═══ EXCERPTED TEXT

Paperless-ngx - Hardened Document Management with OCR
by Lynxroute
Paperless-ngx - CIS Level 1 hardened document management with OCR on Ubuntu 24.04 LTS with SBOM.
What is Paperless-ngx
Paperless-ngx is an open-source document management system that turns paper documents, PDFs, and scanned images into a fully searchable online archive. It uses Tesseract OCR to extract text from every uploaded file, then indexes it with full-text search, automatic tagging, correspondent detection, and configurable retention rules. The web UI runs on Django, asynchronous OCR and indexing run on Celery workers backed by Redis, and metadata lives in PostgreSQL. Consume a document by dropping it in a watched folder, posting it via REST API, or uploading through the web UI - within seconds it is OCRed, tagged, archived, and searchable.
Why self-host Paperless-ngx
Self-hosting keeps every invoice, contract, scanned ID card, tax record, and onboarding form on infrastructure you control - no third-party visibility into your documents and no per-user SaaS fees that grow with your team. Ideal for accountants and bookkeepers archiving client paperwork, legal practices that need durable searchable records, healthcare practices subject to retention requirements, regulated organisations under GDPR, HIPAA or ISO 27001, and homelab users archiving years of personal paperwork.

══════
═══ RAW DATA

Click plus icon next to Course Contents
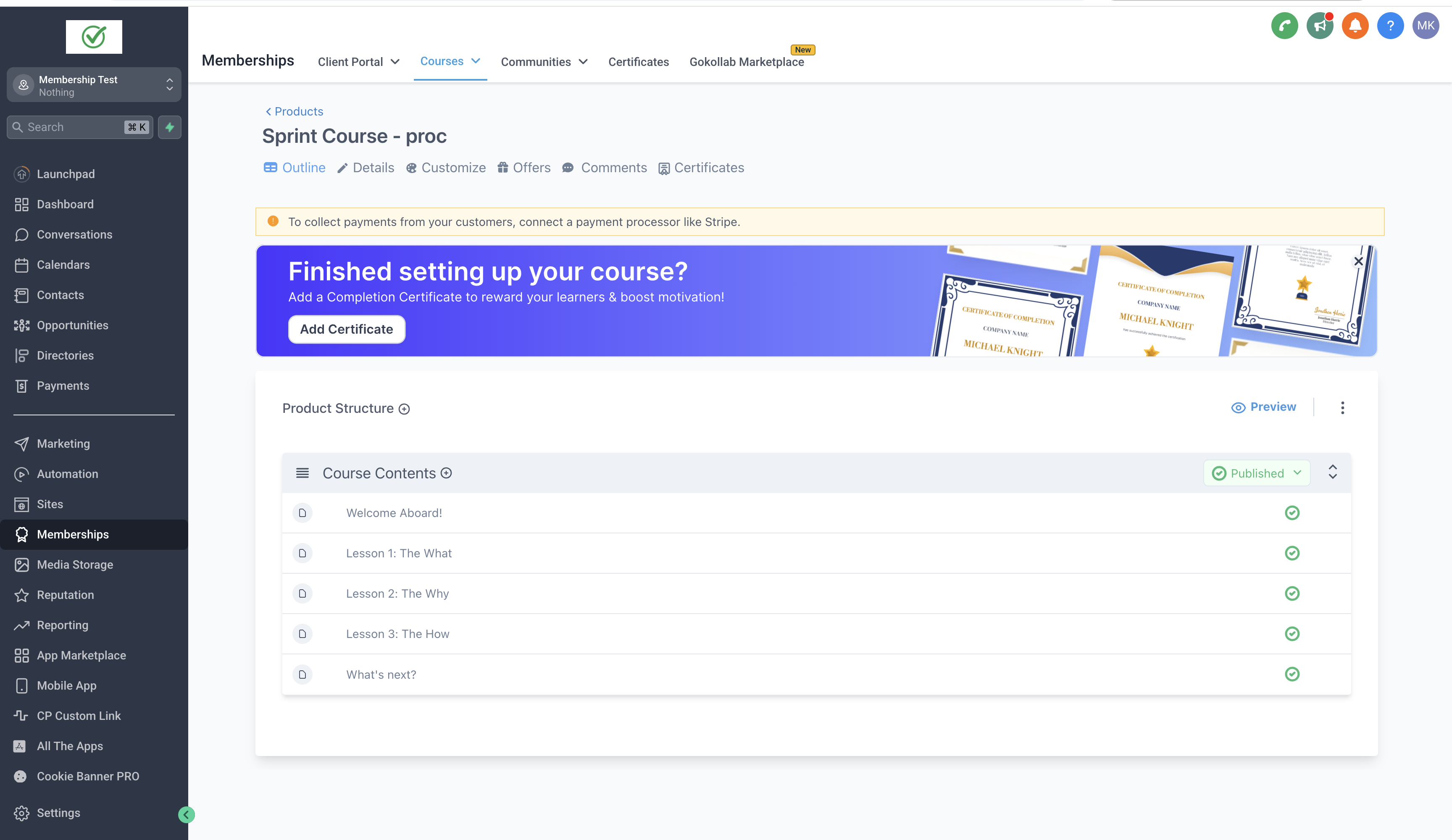 coord(446,473)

══════

- **WORK INSTRUCTIONS**
A. According to the Paperless-ngx page, which database stores the metadata?
B. Continue the Paperless-ngx page from its last sentence.
The data above is separate from the Paperless-ngx page.

- **ANSWERS TO THE EXERCISE**
A. PostgreSQL

B.
What this VM image adds
Security hardening:
- Admin credentials generated per instance - unique random password issued at first boot, written to root-only credentials file, never the same on two deployments
- Paperless services run as non-root - dedicated paperless system user, no shell, locked home directory, UMask=0027 enforced via systemd
- granian ASGI server bound to localhost - the Django app listens on 127.0.0.1:8000, exposed externally only through the hardened nginx reverse proxy
- PostgreSQL and Redis on 127.0.0.1 only - the document database and the Celery broker are never reachable from the network
- Per-instance Django SECRET_KEY and database password - issued at first boot, tokens and sessions cannot be replayed against any other deployment
- Self-signed TLS pre-installed - nginx serves HTTPS on day one, HTTP redirects to HTTPS, ready for certbot replacement
- CVE scan - every image is scanned with Trivy before release, vulnerable Python packages are pinned to patched versions on top of upstream requirements
- UFW firewall - only ports 80, 443, and 22 open; internal port 8000 explicitly local
- fail2ban - SSH brute-force protection
- AppArmor - mandatory access control
OS hardening (CIS Level 1):
- CIS Level 1 hardened - CIS Ubuntu 24.04 LTS Level 1 Benchmark via ansible-lockdown, 0 FAIL rules in shipped image
- auditd - system call auditing for critical paths
- SSH hardening - PasswordAuthentication disabled, key-only access
- Kernel hardening - SYN cookies, ASLR, rp_filter, TCP BBR
- /tmp as tmpfs - nosuid, nodev, noexec
- Azure IMDS endpoints - egress rules pre-configured (169.254.169.254, 168.63.129.16)
Compliance artifacts (inside the VM):
- SBOM - CycloneDX 1.6 at /etc/lynxroute/sbom.json
- CIS Conformance Report - OpenSCAP HTML at /etc/lynxroute/cis-report.html
- Tailored CIS profile - /usr/share/doc/lynxroute/CIS_TAILORED_PROFILE.md
- Server credentials file - /root/paperless-ngx-credentials.txt with public IP, web UI URL, and the per-instance admin password
Quick Start
- Deploy VM from Azure Marketplace (Standard_D2s_v3 or larger recommended; Standard_D4s_v3 for heavy OCR throughput)
- Open NSG: TCP 80 and 443 from your client networks - SSH 22 from your management IPs only
- Wait 3 to 5 minutes after first boot for OCR dependencies, database migrations, and admin user creation to complete - the nginx startup page auto-refreshes every 15 seconds
- SSH: ssh -i key.pem <username>@<PUBLIC_IP> (username set during VM creation, default: azureuser)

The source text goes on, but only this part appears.